I have a special affinity to Martin Luther King, Jr. with whom I share a birth day–he was born 30 years prior. I grew up admiring and loving him and wanting to be like him. I grew up hearing, “two great people were born on January 15.” And I felt the pressure of the notion that I should be “great” like King. History will judge me as it is judging and will judge him. But I will NEVER lead a movement in the way he did.
Today, I am aware of how irritating King Day celebrations are to me. I’ve been trying to figure out why. Here are my initial thoughts.
I resist the notion of the “exceptional negro” and the “lone wolf” as the way we speak about King and the 1940s, 1950s, 1960s and beyond. It’s easy to tame a movement if one can tame the one man that people consider the “legitimate” leader of the movement. There were many leaders and even more activists in the movement. People took on the beast of brutal white supremacy and racism and lost their lives. Those people were young, old, black, white, Hispanic/Latina/o, Jewish, Christian, Muslim, Buddhist, atheists, non-religious, formally educated, not formally educated, poorly educated, wealthy, very poor, middle class, sexist, feminist/womanist, military, anti-military and on and on. I wish on King Day we owned the fact that he was an imperfect leader inspiring a mass movement that inspired other mass movements. I wish we didn’t need to deify our leader in order to respect him. I wish we didn’t have to act as if critiquing his foibles was an act of disloyalty and/or treason.
During the Civil Rights Movement, many people were jailed, beaten, shot in cold blood or hanged from trees. Students left school as they embraced the spirit of the times. Parents tried to stop them. Religious leaders used religion to try to temper the movement. The government used sanctions, death, surveillance and threats to try to stop them. And they kept coming. King got his courage from God, first, yes. But he also got it from those other young people (he was young, too, you remember?).

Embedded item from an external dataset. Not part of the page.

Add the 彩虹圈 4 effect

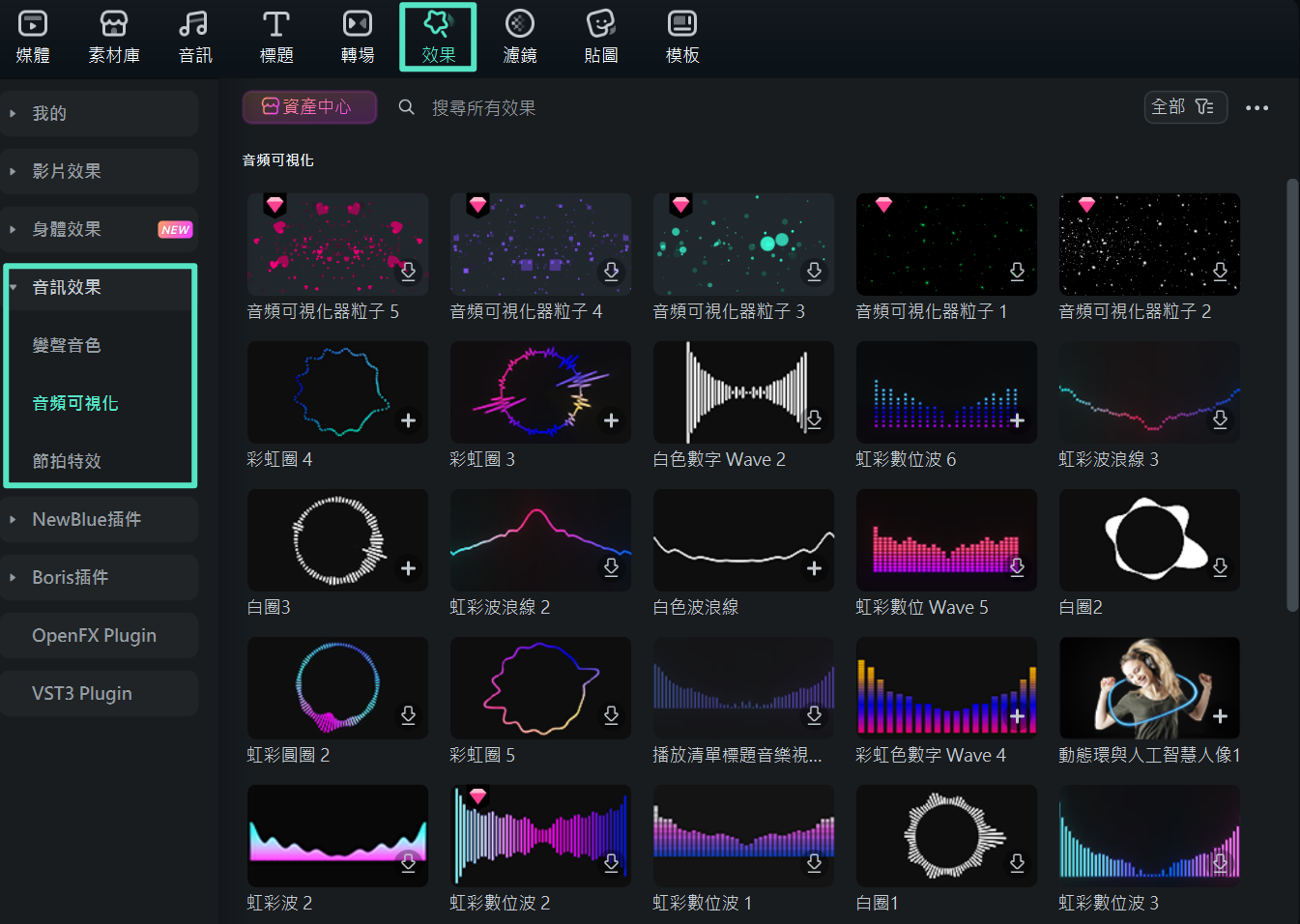point(408,419)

On MLKJr Day and beyond, I hope we will not merely reflect on his life, but also on the lives of people who helped to make him the Voice of the movement, especially the prophetic women who kept pushing the movement to righteousness. I say his name, yes. But I also say: Coretta Scott King, Viola Liuzzo, Rev. Dr. Prathia Hall, Mother Dorothy Height, Mother Ella Baker, Rosa Parks, Songbird of the movement Bernice Johnson Reagon, and many more. I think of all the high school and college students, black and white and otherwise (there were many Mexican Americans in midwest and western states, for example) who put their lives on the line for the Movement.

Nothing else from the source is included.